- EXERCISE: Could you copy every entry exactly, dropping the pictures?

[Collected data]
____

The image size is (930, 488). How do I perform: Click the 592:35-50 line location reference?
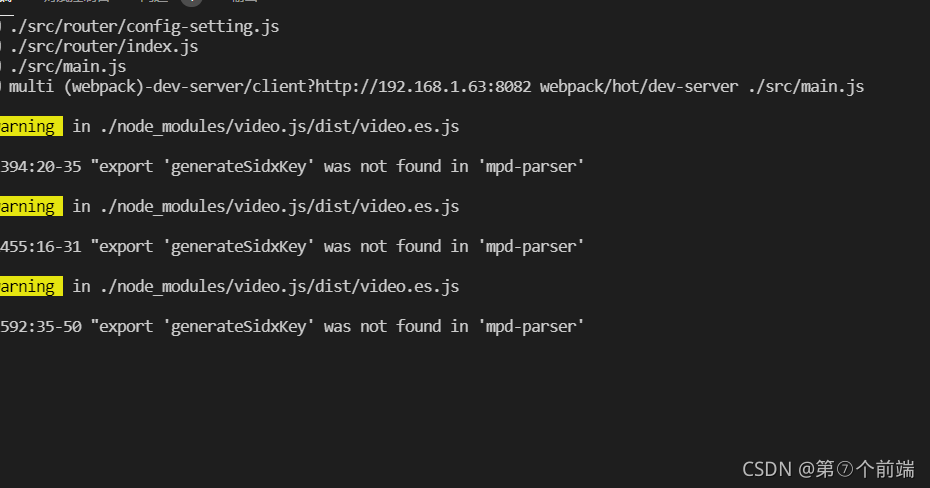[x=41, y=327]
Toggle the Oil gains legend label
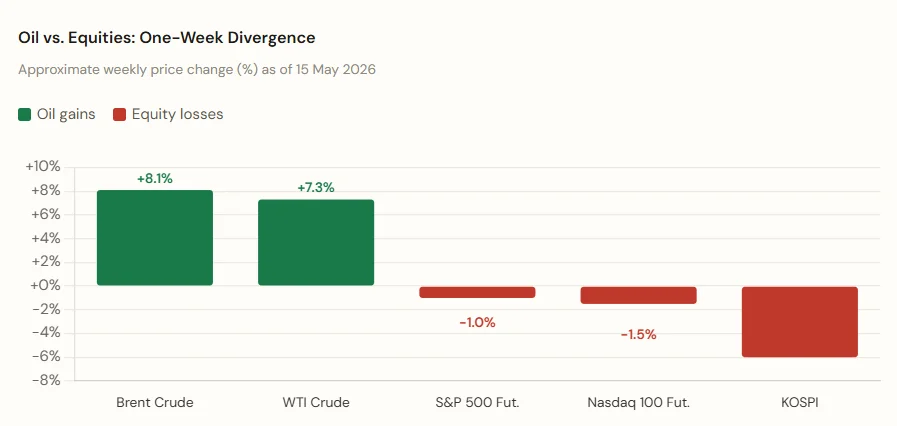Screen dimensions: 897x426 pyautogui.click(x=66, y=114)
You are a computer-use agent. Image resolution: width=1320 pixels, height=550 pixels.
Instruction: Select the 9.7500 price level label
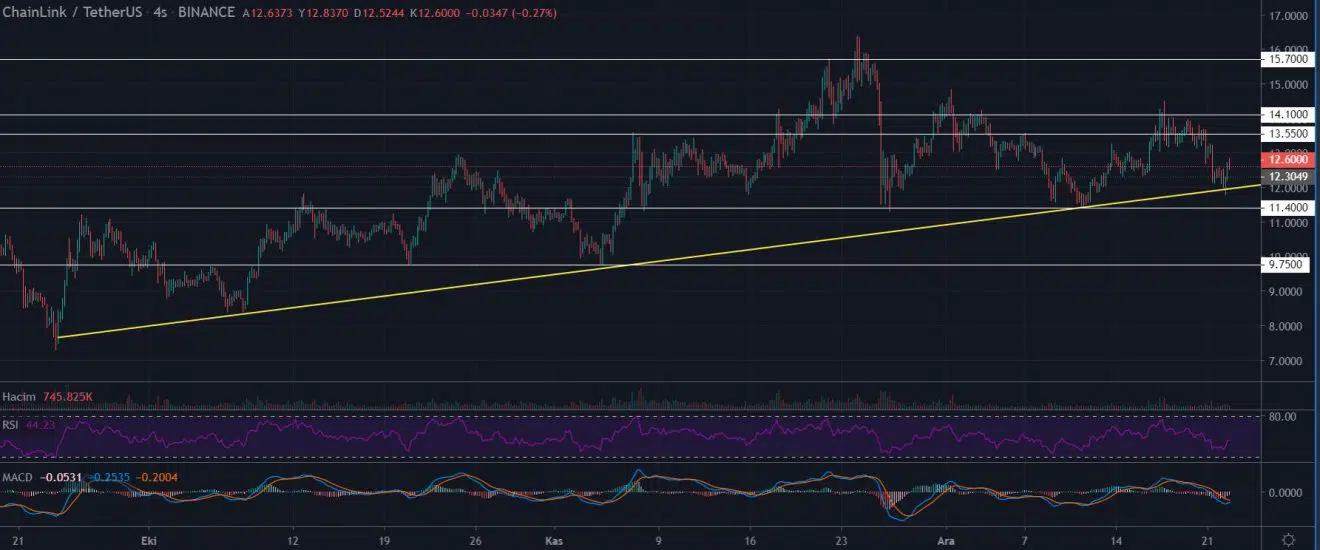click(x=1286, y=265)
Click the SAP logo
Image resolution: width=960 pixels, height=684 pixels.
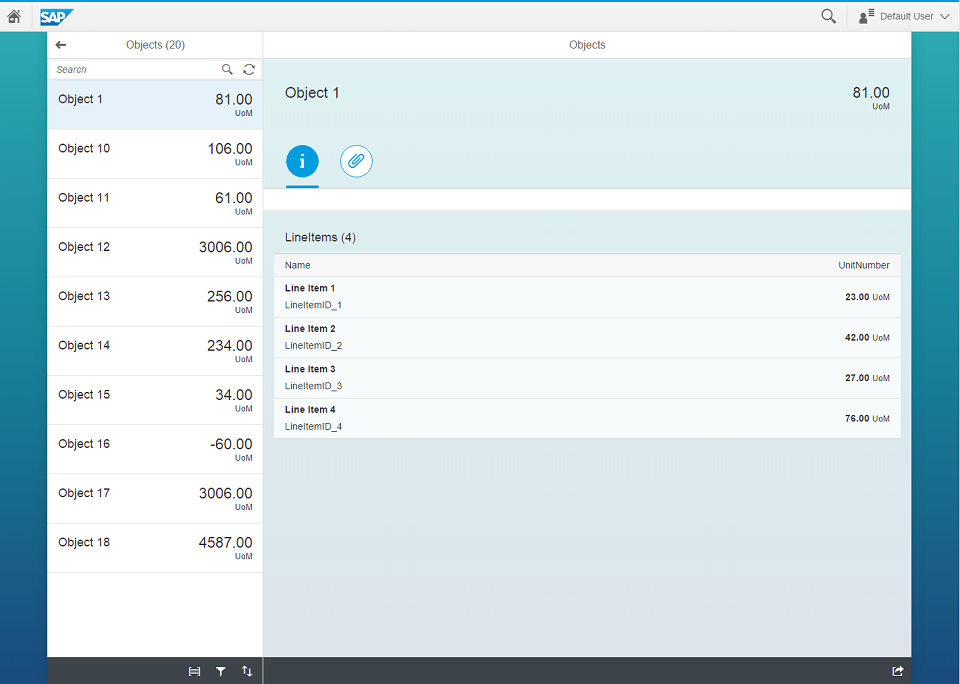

____

- THE ANSWER:
The image size is (930, 488). How do I perform: Click the 592:35-50 line location reference?
[x=41, y=327]
Toggle the Oil gains legend label
Screen dimensions: 897x426 pyautogui.click(x=66, y=114)
You are a computer-use agent. Image resolution: width=1320 pixels, height=550 pixels.
Instruction: Select the 9.7500 price level label
click(x=1286, y=265)
Click the SAP logo
Image resolution: width=960 pixels, height=684 pixels.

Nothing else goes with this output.